# Predicting Market Demand
My stakeholders want to use some market data to make a business decision. However, the key factor in the market data has a lot of missing values in it. 

In this exercise, I built a Linear Regression model with some data pre-processing such as: 
* Data cleaning and removing outliers
* Scaling
* SelectKBest and PCA for feature selection


# Challenge
There is a challenge in this exercise and that is a lack of data. As you will see, I only have around 70 data points to train my model with, and that goes down even further with train-test-split. With the model, I will need to "fill in" around 120 data gaps with my model's prediction. The goal is to try my best to reduce the features needed to train the model as much as possible while at the same time prevent overfitting by leaving some data for testing purposes

In [1]:
import pandas as pd
import numpy as np
import seaborn as sns
sns.set_context('notebook')
import matplotlib.pyplot as plt
%matplotlib inline
from sklearn import linear_model
from sklearn.cluster import KMeans
from sklearn.cluster import DBSCAN
from sklearn.neighbors import KNeighborsClassifier
from sklearn.cross_validation import cross_val_score
from sklearn.cross_validation import cross_val_predict
from sklearn.cross_validation import ShuffleSplit
from sklearn.cross_validation import train_test_split
from sklearn.decomposition import PCA
from sklearn.preprocessing import StandardScaler, MinMaxScaler
from sklearn import feature_selection
from sklearn import metrics
from sklearn.feature_selection import SelectKBest
import copy

In [2]:
raw_df = pd.read_excel('Market Data.xlsx')
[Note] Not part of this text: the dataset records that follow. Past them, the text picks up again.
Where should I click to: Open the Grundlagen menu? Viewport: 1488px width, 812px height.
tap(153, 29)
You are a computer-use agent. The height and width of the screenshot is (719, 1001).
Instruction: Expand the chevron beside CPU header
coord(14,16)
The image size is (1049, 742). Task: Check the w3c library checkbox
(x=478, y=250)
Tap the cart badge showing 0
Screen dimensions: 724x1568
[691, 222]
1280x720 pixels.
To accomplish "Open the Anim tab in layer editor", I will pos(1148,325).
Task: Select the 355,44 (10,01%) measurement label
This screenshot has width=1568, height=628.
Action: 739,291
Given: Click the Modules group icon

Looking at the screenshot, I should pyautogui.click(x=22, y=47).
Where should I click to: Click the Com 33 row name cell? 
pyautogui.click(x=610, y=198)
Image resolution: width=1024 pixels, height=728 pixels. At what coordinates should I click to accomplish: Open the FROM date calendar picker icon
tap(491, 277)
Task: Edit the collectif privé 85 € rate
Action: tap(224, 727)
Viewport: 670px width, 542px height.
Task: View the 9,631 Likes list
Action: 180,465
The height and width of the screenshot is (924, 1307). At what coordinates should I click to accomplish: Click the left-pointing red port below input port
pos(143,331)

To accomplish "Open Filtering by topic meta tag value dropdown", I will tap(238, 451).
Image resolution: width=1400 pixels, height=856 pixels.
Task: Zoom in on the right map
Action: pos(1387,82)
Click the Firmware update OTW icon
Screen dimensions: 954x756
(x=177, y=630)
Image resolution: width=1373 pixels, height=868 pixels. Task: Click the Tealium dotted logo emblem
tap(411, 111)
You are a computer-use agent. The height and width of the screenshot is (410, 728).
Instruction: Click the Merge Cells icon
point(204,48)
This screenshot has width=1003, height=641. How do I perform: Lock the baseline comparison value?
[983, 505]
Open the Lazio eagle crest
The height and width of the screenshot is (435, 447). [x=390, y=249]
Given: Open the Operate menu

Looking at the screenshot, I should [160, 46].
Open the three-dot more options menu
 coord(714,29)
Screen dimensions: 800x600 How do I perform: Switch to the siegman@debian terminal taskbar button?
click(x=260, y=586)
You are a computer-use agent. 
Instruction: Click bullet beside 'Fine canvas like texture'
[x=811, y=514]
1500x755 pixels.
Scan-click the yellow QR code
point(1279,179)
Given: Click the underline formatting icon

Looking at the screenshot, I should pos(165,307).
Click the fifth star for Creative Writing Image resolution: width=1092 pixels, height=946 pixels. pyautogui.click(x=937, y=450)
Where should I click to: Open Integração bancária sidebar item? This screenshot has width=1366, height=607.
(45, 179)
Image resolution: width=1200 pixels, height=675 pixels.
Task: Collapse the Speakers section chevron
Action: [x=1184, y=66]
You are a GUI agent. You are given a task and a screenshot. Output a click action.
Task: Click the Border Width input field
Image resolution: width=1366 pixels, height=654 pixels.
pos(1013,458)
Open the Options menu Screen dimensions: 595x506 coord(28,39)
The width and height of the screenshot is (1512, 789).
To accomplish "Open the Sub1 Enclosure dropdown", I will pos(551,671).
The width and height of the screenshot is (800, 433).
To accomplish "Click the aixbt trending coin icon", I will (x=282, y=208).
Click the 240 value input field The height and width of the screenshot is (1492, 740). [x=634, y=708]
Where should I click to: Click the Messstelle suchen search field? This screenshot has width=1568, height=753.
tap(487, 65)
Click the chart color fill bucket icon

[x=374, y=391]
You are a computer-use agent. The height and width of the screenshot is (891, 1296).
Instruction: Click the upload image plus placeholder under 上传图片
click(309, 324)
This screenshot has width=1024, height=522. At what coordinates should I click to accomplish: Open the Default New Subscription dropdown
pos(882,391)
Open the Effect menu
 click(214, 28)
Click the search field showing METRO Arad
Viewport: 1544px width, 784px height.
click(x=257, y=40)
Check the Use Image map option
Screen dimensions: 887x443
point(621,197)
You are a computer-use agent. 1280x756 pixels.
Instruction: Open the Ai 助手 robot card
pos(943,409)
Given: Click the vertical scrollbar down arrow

IOError: [Errno 2] No such file or directory: 'Market Data.xlsx'

# Data Cleaning

In [None]:
# I am removing Qatar because it's an extreme outlier in the model fitting
raw_df.drop(raw_df[raw_df['Country'] == 'Qatar'].index[0],inplace=True)

In [None]:
print 'Number of observations:',len(raw_df)
print 'Number of gaps I have to fill:', len(raw_df[np.isnan(raw_df['Factor 8 IU per capita'])])
raw_df.head(1)

In [None]:
raw_df.isnull().sum()

There are some columns that are just missing too many data points. I can't use them in the model for sure, so the feature set is primarily limited by missing data points. I can't do an across the board dropna() because I will lose a large portion of my data.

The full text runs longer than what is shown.